- Location of the fire attack
- Location: 35°37′19.8″N 139°33′57.7″E﻿ / ﻿35.622167°N 139.566028°E Miraflores, Lima, Peru
- Date: 24 April 2018
- Attack type: Arson
- Weapons: Gasoline
- Deaths: 1
- Injured: 10 (including the perpetrator)
- Perpetrator: Carlos Hualpa Vacas

= 2018 Lima fire attack =

2018 incident in Miraflores, Peru

On 24 April 2018, 11 passengers were burnt in an arson attack on a bus in the district of Miraflores, in Lima, Peru. One of the victims, 22-year old Eyvi Ágreda, who was the target of the attack, died more than a month later in the hospital. The attacker was identified as Carlos Hualpa Vacas, who belonged to the victim's work environment.

== Attack ==
It was around seven o'clock on the night of 24 April 2018, and the suspect, consisting of a man who was covered with a hood and dark glasses, went on the bus and sat on the back of the vehicle. He then got up and moved forward three seats to douse a woman, who was also sitting on the bus, with gasoline. After that, she was set on fire. The fire also reached at least 10 other passengers. The suspect escaped the scene with minor burns on his arm.

== Investigation ==
The testimonies of the witnesses, the recordings of the security cameras, as well as a clue given by the sister of the mortal victim, helped to find the author of this fact.

Hualpa Vacas was absent from his job the day after the attack because his arm was burnt. This coincides with the version of the bus driver, who said that the author of the attack fled the burning bus with his limb on fire, a crucial detail.

The bus driver also said that Hualpa Vacas had his head covered with a green hood and dark glasses, while other witnesses added that he was carrying a black backpack. The security cameras on the bus captured the person with these characteristics.
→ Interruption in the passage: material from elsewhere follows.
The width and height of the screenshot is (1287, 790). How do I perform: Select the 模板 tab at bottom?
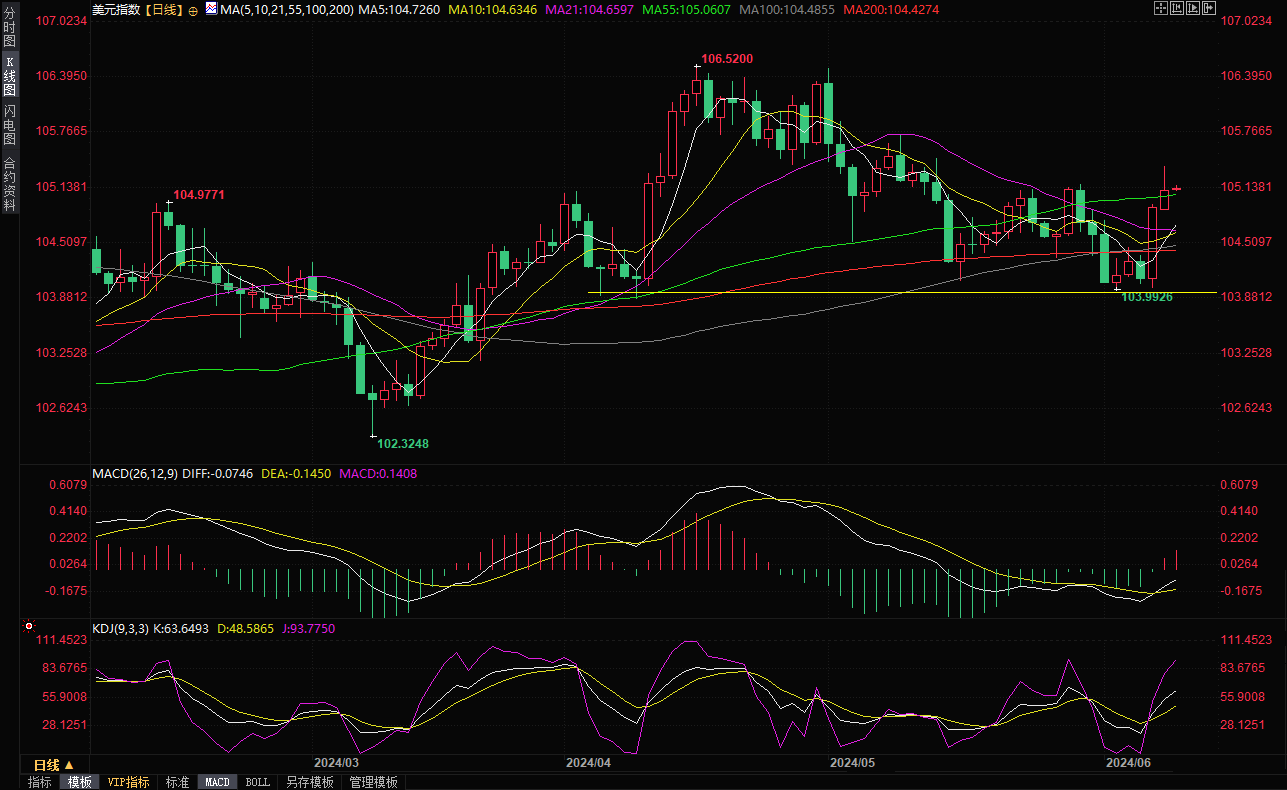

The victim's sister had received a warning message just before the attack. She had asked him to wait for her at the bus station, because she was afraid of a man named Javier who was chasing her. However, this has not been confirmed whether “Javier” was chasing Eyvi Ágreda, or if a man named Javier lived throughout the area where the bus arson happened.

The police went to the workplace of Hualpa Vacas, which he had to enter at 9:00 a.m, but when they knew he was on leave because he had suffered an accident the night before, they reinforced his hypothesis.

When Hualpa Vacas peeked out at the door of his house, he was intervened and immediately reduced, and it was confirmed that he had burn marks on his left hand and forearm, as reported by the driver of the bus in which the attack occurred.

In his testimony to the Police, Hualpa revealed the plan in detail, according to the policemen who questioned him without showing any remorse.

Hualpa Vacas said that he wanted to justify his actions and pointed out that he did not want to kill Eyvi Ágreda as if he would not do something “just to disfigure her”, and that he had planned the attack a long time ago, so a month earlier he bought the gasoline from a gas station, stored the fuel in a plastic bottle, and hid it away, possibly at his house, before concealing the gasoline-filled bottle inside his backpack, taking it to the bus station to catch the same bus that he and Eyvi Ágreda boarded on, using that bottle’s fuel to burn her alive.

One of the versions that he formulated is that he had injured himself while cooking in his house, but he also said that he burnt himself because he was very nervous when he realized that his name was given as a suspect. One of the policemen explained that nobody had mentioned it with certainty and had only given his second name.

The truth is that he could not say where he was treated for the burns he had, which was bandaged after the application of a substance, probably to relieve pain.

This case received extensive media coverage, both for the number of victims of this attack and for the way in which Eyvi was attacked. This was a representative case of the high numbers of murders of women registered in Peru.

== Reactions ==
- César Villanueva, president of Ministers Council, tweeted: "The National Police is in full investigation of the facts to find the person responsible for this attack, we are going to incorporate the most drastic measures to solve this problem, which is so unacceptable, that it is acts of violence against women". In addition, he assured that the Ministry of the Interior had deployed the necessary work teams to capture the person responsible for this crime.
- The Ombudsman Office highlighted "the need to approve a criminal type that sanctions the different manifestations of harassment that allows effective protection to victims."
- Fiorella Molinelli, president of Essalud, visited the victim at the hospital on 25 April. In statements to journalists, he condemned the attack: "The whole weight of the law must fall on this man who has attempted against the lives of many people," she said.
- Ana María Mendieta, Minister of Woman and Vulnerable Populations, affirmed that only prevention will make it possible to reduce cases of femicide in the country. He also appealed to "exemplary sanctions" applied by the judicial authorities to the aggressors, according to Andina state news agency.